Association of an Anti-inflammatory Cytokine Gene IL4 Polymorphism with the Risk of Type 2 Diabetes Mellitus in Korean Populations.
- Author:
Min Jin GO
1
;
Haesook MIN
;
Jong Young LEE
;
Sung Soo KIM
;
Yeonjung KIM
Author Information
1. Center for Genome Science, Korea National Institute of Health, Korea Centers for Disease Control and Prevention, Osong Health Technology Administration Complex, 187, Osongsaengmyeong2-ro, Gangoe-myeon, Cheongwon-gun, Chungcheongbuk-do, 363-951, Korea. kim
- Publication Type:Original Article ; Meta-Analysis
- Keywords:
type 2 diabetes mellitus;
single nucleotide polymorphisms;
IL4;
IL4R;
anti-inflammatory cytokine;
gene-gene interaction
- MeSH:
Alleles;
Case-Control Studies;
Cohort Studies;
Cytokines;
Diabetes Mellitus, Type 2;
Gene Expression;
Genes, Reporter;
Inflammation;
Insulin Resistance;
Interleukin-4;
Logistic Models;
Polymorphism, Single Nucleotide
- From:Genomics & Informatics
2011;9(3):114-120
- CountryRepublic of Korea
- Language:English
-
Abstract:
Chronic inflammation has been implicated as one of the important etiological factors in insulin resistance and type 2 diabetes mellitus (T2DM).
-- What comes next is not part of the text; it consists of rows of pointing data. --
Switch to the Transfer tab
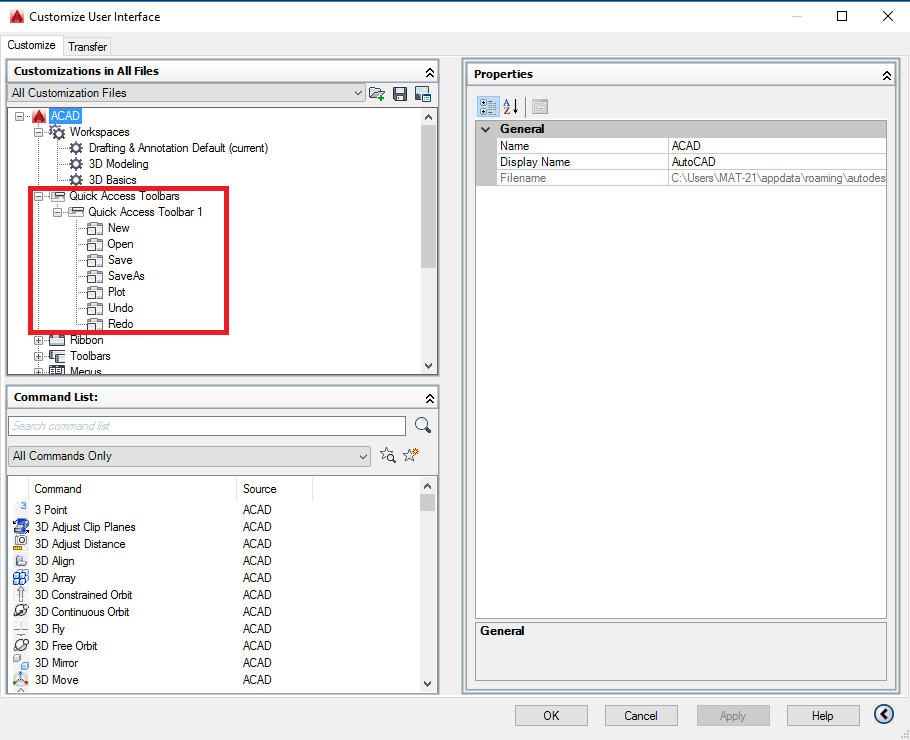 pyautogui.click(x=87, y=46)
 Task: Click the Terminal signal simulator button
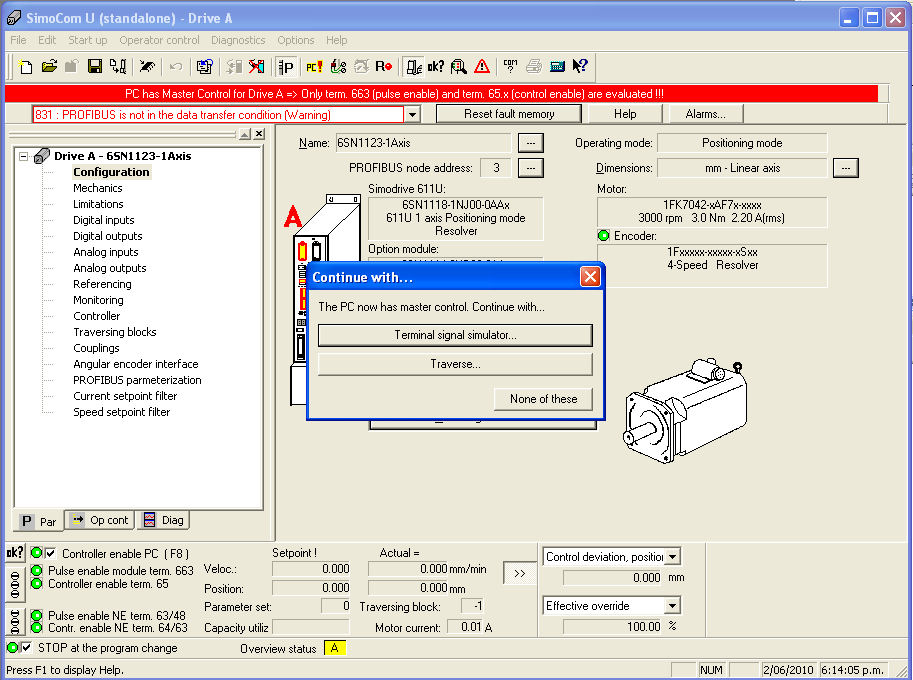click(x=455, y=335)
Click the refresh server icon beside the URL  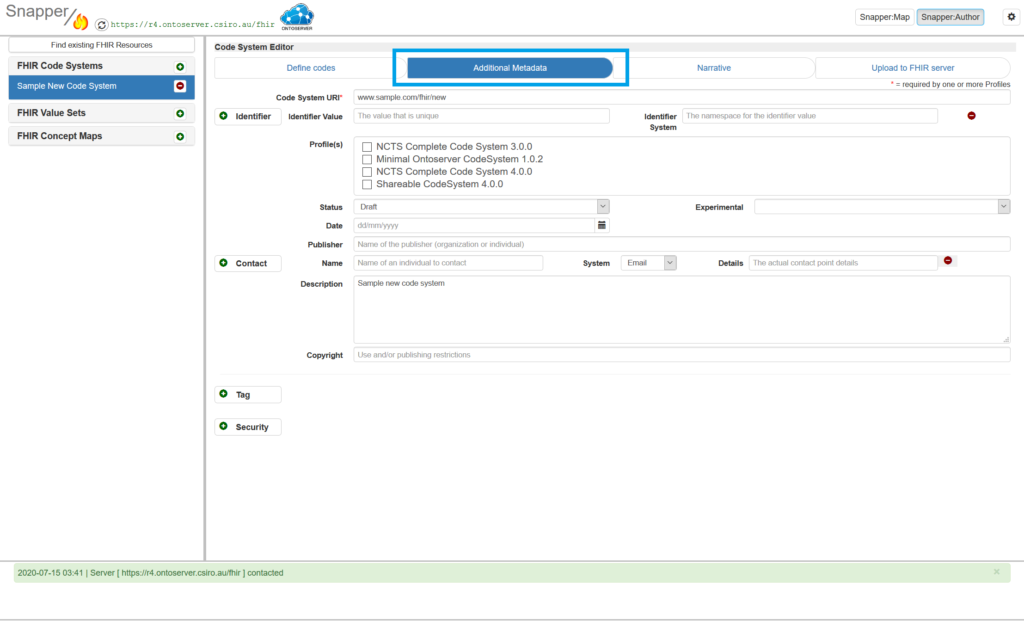101,24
To investigate the role of anti-inflammatory cytokines in the development of T2DM, we conducted a case-control study to assess the association between IL4/IL4R polymorphisms and disease risk. We firstly identified single nucleotide polymorphisms (SNP) at IL4 and IL4RA loci by sequencing the loci in Korean participants. Case-control studies were conducted by genotyping the SNPs in 474 T2DM cases and 470 non-diabetic controls recruited from community-based cohorts. Replication of the associated signals was performed in 1,216 cases and 1,352 controls. We assessed effect of IL4-IL4RA interaction on T2DM using logistic regression method. The functional relevance of the SNP associated with disease risk was determined using a reporter expression assay. We identified a strong association between the IL4 promoter variant rs2243250 and T2DM risk (OR=0.77; 95% CI, 0.67~0.88; p=1.65x10-4 in the meta-analysis). The reporter gene expression assay demonstrated that the presence of rs2243250 might affect the gene expression level with ~1.5-fold allele difference. Our findings contribute to the identification of IL4 as a T2D susceptibility locus, further supporting the role of anti-inflammatory cytokines in T2DM disease development.